L'histoire :
Jusqu’à ce jour, Augustin, 13 ans, vivait relativement paisiblement au sein d’une bastide provençale, au cœur de l’exploitation viticole familiale. Il était entouré de sa mère Lucette, relativement effacée, de sa grand-mère Geneviève, veuve, qui régentait la petite entreprise avec fermeté et humanité, et de son père Maurice, un bon à rien alcoolique. Sans la présence de Geneviève, qui imposait le respect autour d’elle, il en serait sans doute venu à frapper ses proches. Oui, mais voilà : aujourd’hui, Geneviève vient de mourir, des suites d’une chute accidentelle dans l’escalier. Enfin, ça, c’est la version officielle… Car Augustin était présent, seul, au rez-de-chaussée de la bastide, quand il a entendu son père et sa grand-mère se disputer violemment à l’étage. Et il a parfaitement compris que Geneviève n’avait pas vraiment « glissé » dans les escaliers : c’est son père, l’infâme personnage, qui l’a poussée ! Acculé de dettes par des créanciers gangsters, ce dernier voulait vendre la bastide… et Geneviève s’y refusait obstinément. Le problème, c’est qu’à l’instant même où Augustin a pris conscience du meurtre perpétré par son père, il s’est enfuit, droit devant lui, sans s’arrêter, jusqu’à la plage. Tous les employés de la vigne l’ont vu et se sont demandé ce qu’il lui arrivait. Les gendarmes qui mènent l’enquête ont compris qu’il ne s’agissait pas d’un accident et le comportement d’Augustin en fait un témoin particulièrement suspect…

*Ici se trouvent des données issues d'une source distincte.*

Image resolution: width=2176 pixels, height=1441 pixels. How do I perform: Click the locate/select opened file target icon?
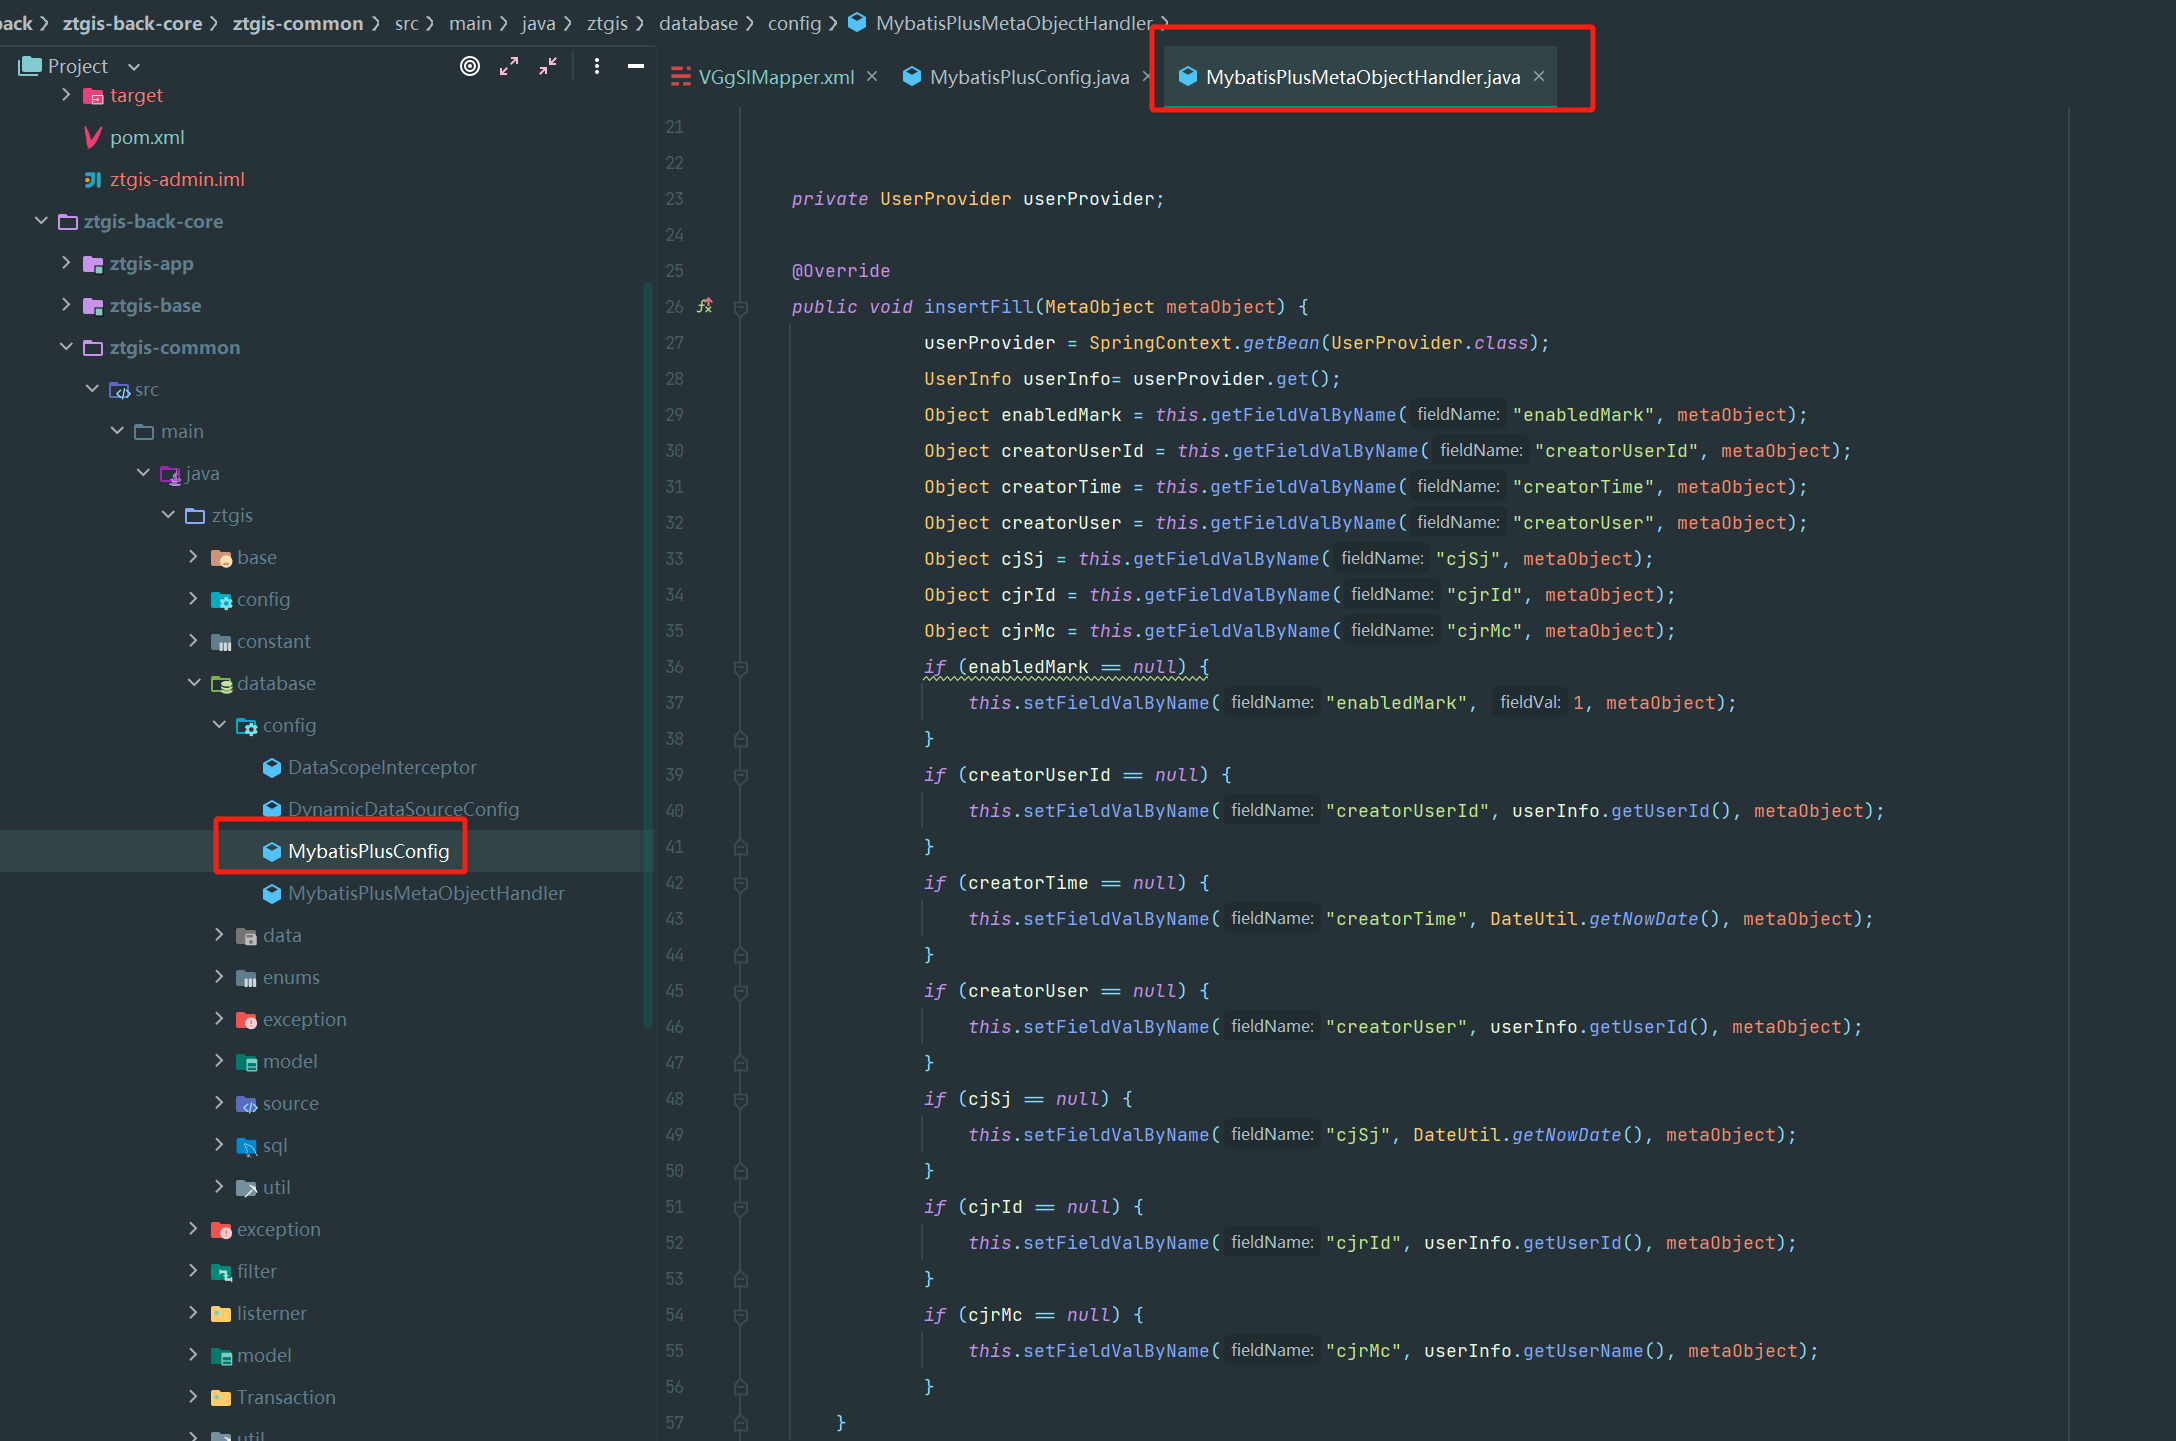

Ce qu'on en pense sur la planète BD :
D’emblée, ce petit one-shot de derrière les fagots nous annonce la mort de la grand-mère et la peine inhérente que cela provoque sur cette petite communauté, à l’exception du père. Car immédiatement ensuite, on se met à découvrir le contexte familial particulier de tensions qui régnait entre ce père, cumulant tous les défauts, et les autres. Ce faisant, le scénariste Olivier Mau brosse une subtile galerie de portraits, aux caractères bien définis et parfaitement cohérents, ménageant de fait son suspens. Les évènements tragiques se dévoilent petit à petit, avec le frémissement inhérent au fait qu’on les sent venir. Découle alors le temps de l’enquête de gendarmerie, une sorte d’arbitrage autoritaire qui sera de toute façon incompétent à régler les vrais problèmes d’Augustin. Cet épisode se déroule tandis que des sentiments contradictoires s’entremêlent en désordre dans la tête du jeune protagoniste. La grande force du récit est de parvenir à cerner admirablement le cataclysme psychologique chez le garçonnet. On est pris à la gorge par cet insupportable état de fait, entre culpabilité, lâcheté, cri muet de désespoir… Franchement, chapeau ! Le tout est en outre mis en relief par des encrages noirs et blancs spontanés et parfaitement maîtrisés, une touche moderne et artistique à laquelle on peut juste reprocher un abus d’emploi de hachures, qui finissent par agacer passablement. Jusqu’à la toute dernière planche, on se demande comment tout cela va bien pourvoir se terminer… Mal, évidemment.